*** Data to process ***

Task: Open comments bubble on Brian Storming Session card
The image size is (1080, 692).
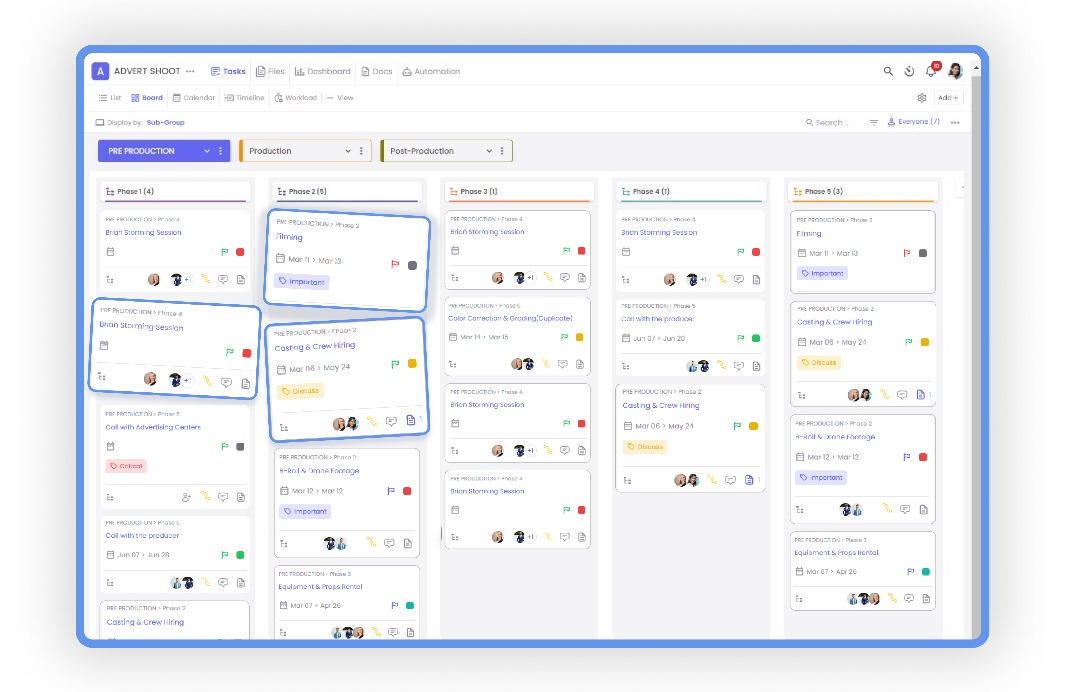Action: [x=226, y=384]
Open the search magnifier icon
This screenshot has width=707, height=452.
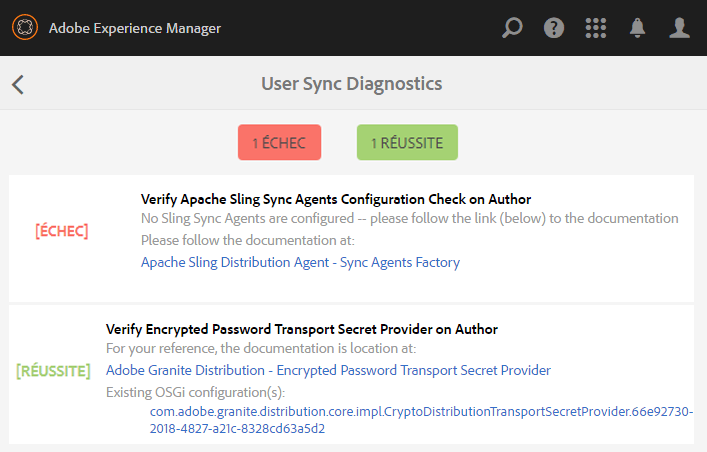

*** End of Data to process ***

Your instructions: Some lines in the material contain "Open". Show all of them.

Task solution:
Task: Open comments bubble on Brian Storming Session card
Open the search magnifier icon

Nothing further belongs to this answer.